OBJECTIVE: To evaluate the efficacy and safety of naproxen and celecoxib for the primary prevention of Alzheimer disease (AD). METHODS: Randomized, placebo-controlled, double-masked clinical trial conducted at six US dementia research clinics. Volunteers aged 70+ years, with cognitive screening scores above designated cut-offs and a family history of AD, were randomly assigned to celecoxib 200 mg BID, naproxen sodium 220 mg BID, or placebo.
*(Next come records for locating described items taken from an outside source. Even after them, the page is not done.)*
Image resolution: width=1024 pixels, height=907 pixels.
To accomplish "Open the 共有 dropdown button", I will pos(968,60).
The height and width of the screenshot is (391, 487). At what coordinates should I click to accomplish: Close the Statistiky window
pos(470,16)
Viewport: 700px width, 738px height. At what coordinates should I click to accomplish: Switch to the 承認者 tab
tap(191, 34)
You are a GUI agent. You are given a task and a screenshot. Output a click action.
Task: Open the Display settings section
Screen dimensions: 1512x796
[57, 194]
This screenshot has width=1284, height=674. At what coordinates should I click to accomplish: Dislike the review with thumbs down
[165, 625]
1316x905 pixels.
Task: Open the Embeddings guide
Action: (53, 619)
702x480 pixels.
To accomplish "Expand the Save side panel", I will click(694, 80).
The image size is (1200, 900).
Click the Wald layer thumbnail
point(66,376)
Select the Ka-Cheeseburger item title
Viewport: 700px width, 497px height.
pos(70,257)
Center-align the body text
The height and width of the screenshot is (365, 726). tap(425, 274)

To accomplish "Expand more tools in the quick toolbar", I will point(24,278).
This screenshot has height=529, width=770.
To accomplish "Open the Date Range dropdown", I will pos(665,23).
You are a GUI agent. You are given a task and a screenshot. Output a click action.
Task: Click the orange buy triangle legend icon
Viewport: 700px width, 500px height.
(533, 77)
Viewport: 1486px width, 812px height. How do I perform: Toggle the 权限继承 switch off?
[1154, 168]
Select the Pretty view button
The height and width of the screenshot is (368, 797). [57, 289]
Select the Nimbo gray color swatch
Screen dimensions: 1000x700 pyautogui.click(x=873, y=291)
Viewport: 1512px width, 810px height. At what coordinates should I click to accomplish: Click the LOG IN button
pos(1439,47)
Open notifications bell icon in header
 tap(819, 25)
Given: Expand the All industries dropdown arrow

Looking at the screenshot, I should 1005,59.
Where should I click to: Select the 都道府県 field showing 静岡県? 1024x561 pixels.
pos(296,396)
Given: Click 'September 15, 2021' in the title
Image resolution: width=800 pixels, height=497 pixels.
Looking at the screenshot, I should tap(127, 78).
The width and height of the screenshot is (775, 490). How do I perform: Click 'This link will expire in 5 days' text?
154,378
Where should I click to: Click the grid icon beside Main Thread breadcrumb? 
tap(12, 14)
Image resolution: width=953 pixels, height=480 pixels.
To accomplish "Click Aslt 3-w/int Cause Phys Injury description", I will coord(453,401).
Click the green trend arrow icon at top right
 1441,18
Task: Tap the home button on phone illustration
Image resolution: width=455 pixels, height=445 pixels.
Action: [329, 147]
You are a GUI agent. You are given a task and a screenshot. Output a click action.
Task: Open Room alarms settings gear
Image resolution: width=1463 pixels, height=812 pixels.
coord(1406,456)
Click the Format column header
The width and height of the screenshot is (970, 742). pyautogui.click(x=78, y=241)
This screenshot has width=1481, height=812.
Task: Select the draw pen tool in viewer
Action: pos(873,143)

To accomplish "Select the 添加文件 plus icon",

Enrollment began in early 2001. The main outcome measure was diagnosis of AD after randomization. RESULTS: On December 17, 2004, treatments were suspended. Events while on treatment yielded hazard ratios vs placebo of 1.99 (95% CI 0.80 to 4.97; p = 0.14) for celecoxib and 2.35 (0.95 to 5.77; p = 0.06) for naproxen. Imperfect screening measures led to enrollment of 7 individuals with dementia and 46 others with milder cognitive syndromes. Their (prevalent) illness was detected at enrollment and diagnosed within 6 months following randomization. Secondary analyses that excluded the 7 cases of prevalent dementia showed increased hazard ratios for AD with both treatments. Neither treatment produced a notable effect on the incidence of milder cognitive syndromes. CONCLUSIONS: These results do not support the hypothesis that celecoxib or naproxen prevent Alzheimer dementia, at least within the early years after initiation of treatment. Masked long-term follow-up of these participants will be essential.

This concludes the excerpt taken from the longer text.